Sheinbaum niega operativo del FBI en captura de Ryan Wedding y defiende versión de entrega voluntaria
La presidenta Claudia Sheinbaum reiteró: “Nunca vamos a aceptar operaciones conjuntas de Estados Unidos o de fuerzas federales en nuestro territorio”
CDMX.- La presidenta Claudia Sheinbaum desmintió categóricamente un reportaje del Wall Street Journal que sugería una operación conjunta del FBI para capturar al presunto narcotraficante canadiense Ryan Wedding en territorio mexicano. “Nunca vamos a aceptar operaciones conjuntas de Estados Unidos o de fuerzas federales en nuestro territorio”, afirmó Sheinbaum, insistiendo en que el encabezado del artículo distorsiona la realidad, mientras que el contenido inicial coincide con la versión oficial mexicana de una rendición voluntaria. Esta declaración surge en medio de crecientes tensiones bilaterales, exacerbadas por el anuncio en X del director del FBI, Kash Patel, quien alabó la “ejecución precisa” de sus equipos junto a “socios mexicanos”.
Wedding, exatleta olímpico convertido en presunto líder de una red de cocaína ligada al Cártel de Sinaloa, fue detenido el 22 de enero en México y extraditado a California, donde enfrenta 17 cargos por tráfico y asesinato. Fuentes estadounidenses detallan que agentes del FBI, incluido su equipo élite de rescate de rehenes, participaron directamente en la detención, negociando con Wedding –conocido como “Thor”– y esposándolo antes de su traslado. Sin embargo, Sheinbaum reitera que no hubo intervención extranjera, citando leyes mexicanas que prohíben a agentes foráneos realizar arrestos o redadas, y apunta a una foto en Instagram del propio Wedding como evidencia de su entrega voluntaria.
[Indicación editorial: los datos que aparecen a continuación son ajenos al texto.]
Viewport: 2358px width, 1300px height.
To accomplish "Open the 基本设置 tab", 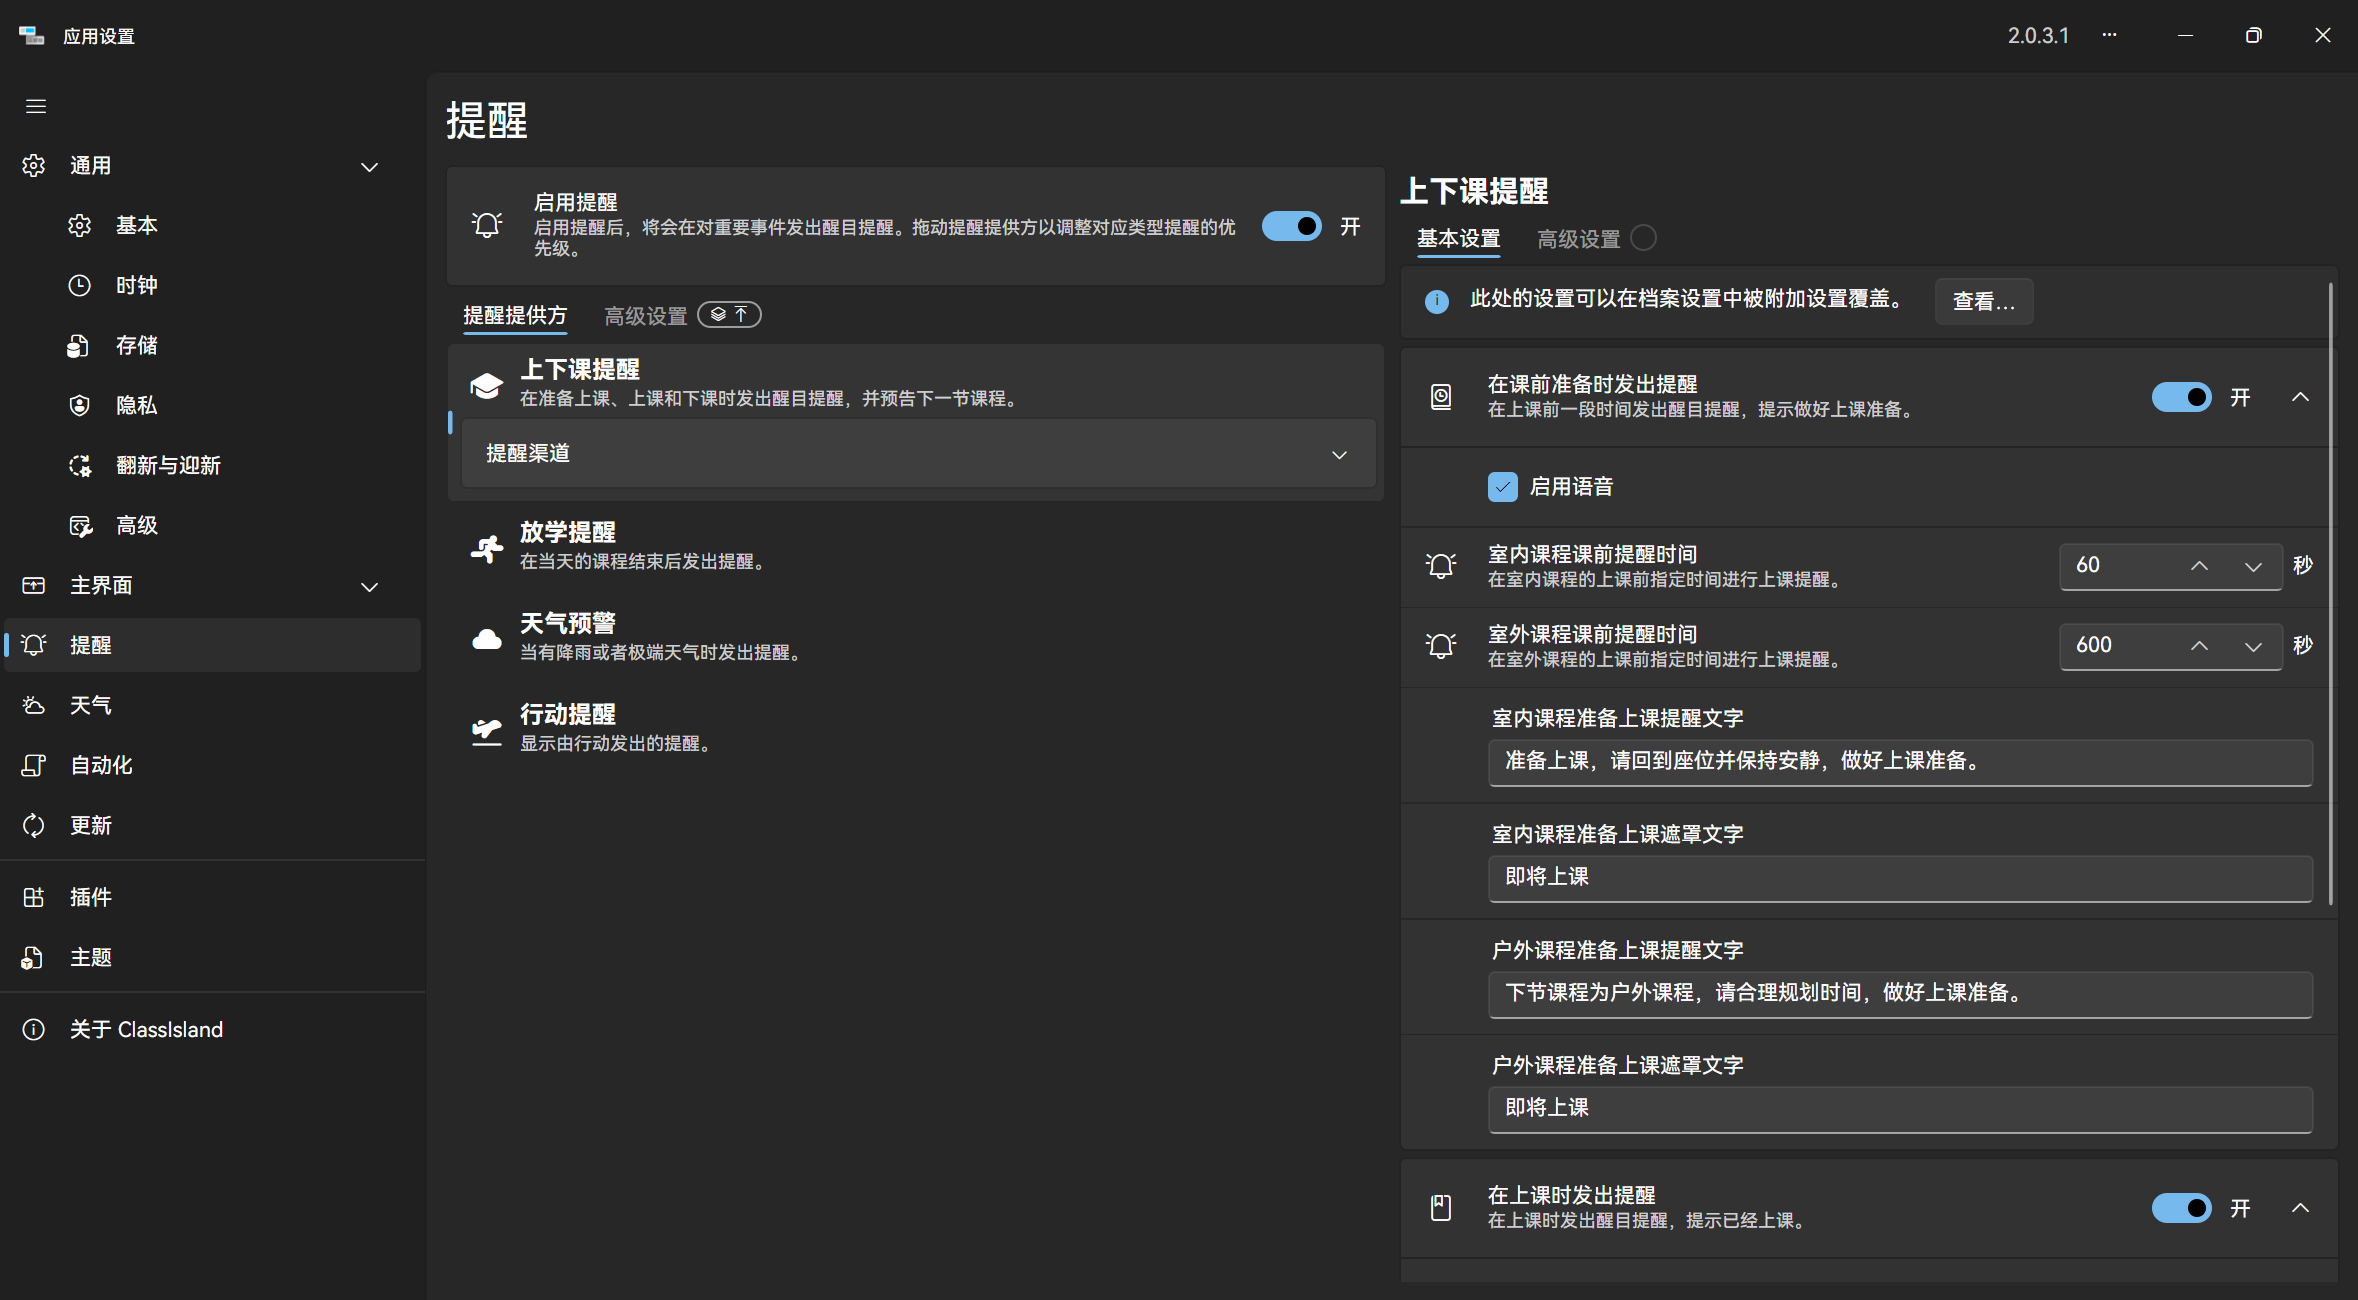I will pyautogui.click(x=1458, y=239).
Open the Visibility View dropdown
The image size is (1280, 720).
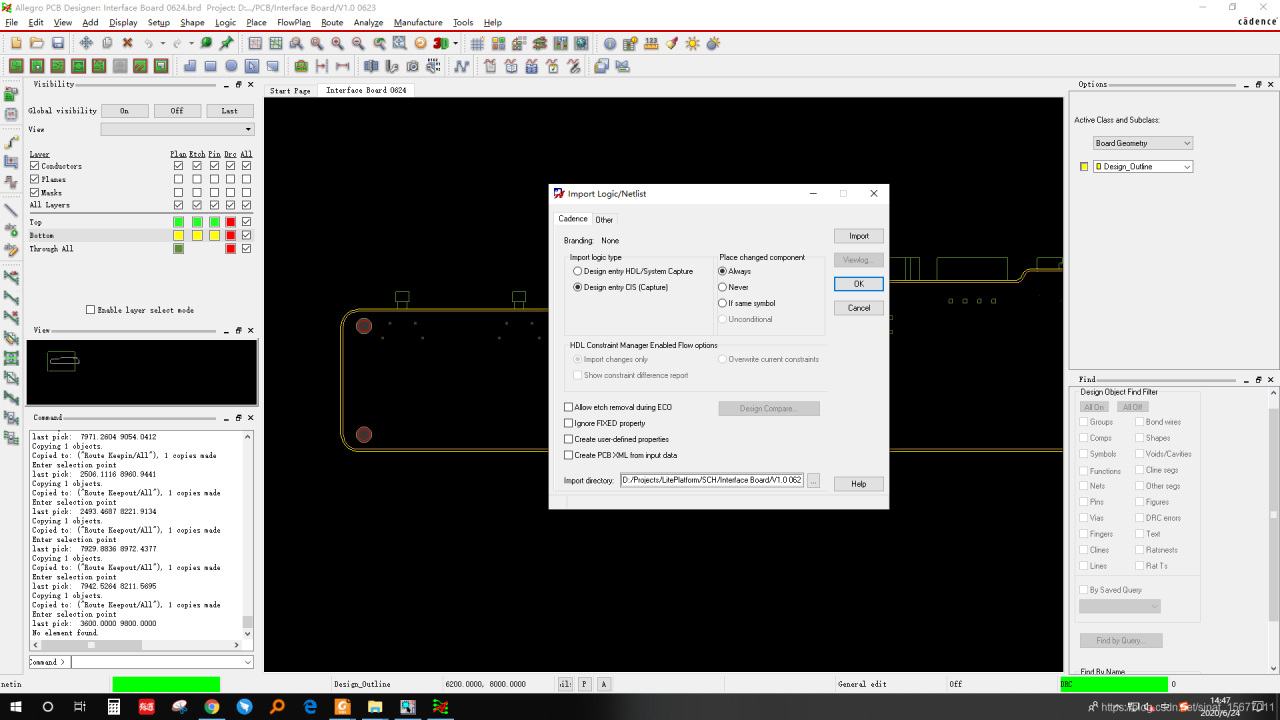click(177, 129)
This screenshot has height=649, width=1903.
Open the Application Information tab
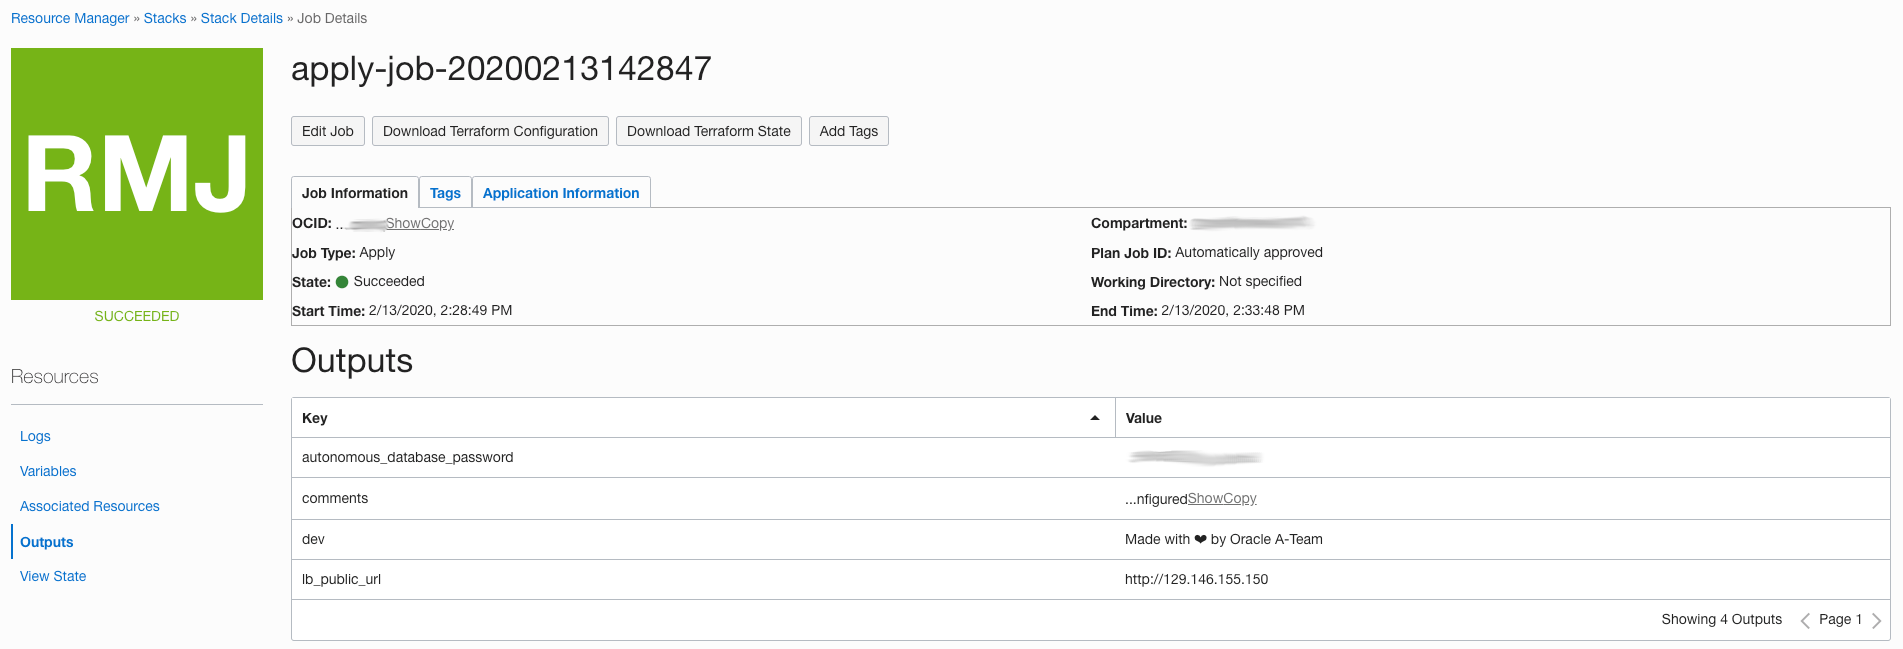(x=561, y=193)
Este episodio revela las fricciones en la relación México-EU bajo la administración Trump, quien ha amenazado con ataques militares contra cárteles y presionado por mayor cooperación. Aunque Sheinbaum ha cedido en temas como migración y extradiciones exprés de 37 capos, el incidente pone en jaque la soberanía nacional y el nacionalismo de Morena, cuestionando si la “colaboración” no cruza líneas rojas. Analistas ven en esto un riesgo de escalada diplomática, pero también una oportunidad para renegociar términos en la lucha antidrogas, donde México ya ha compartido inteligencia clave.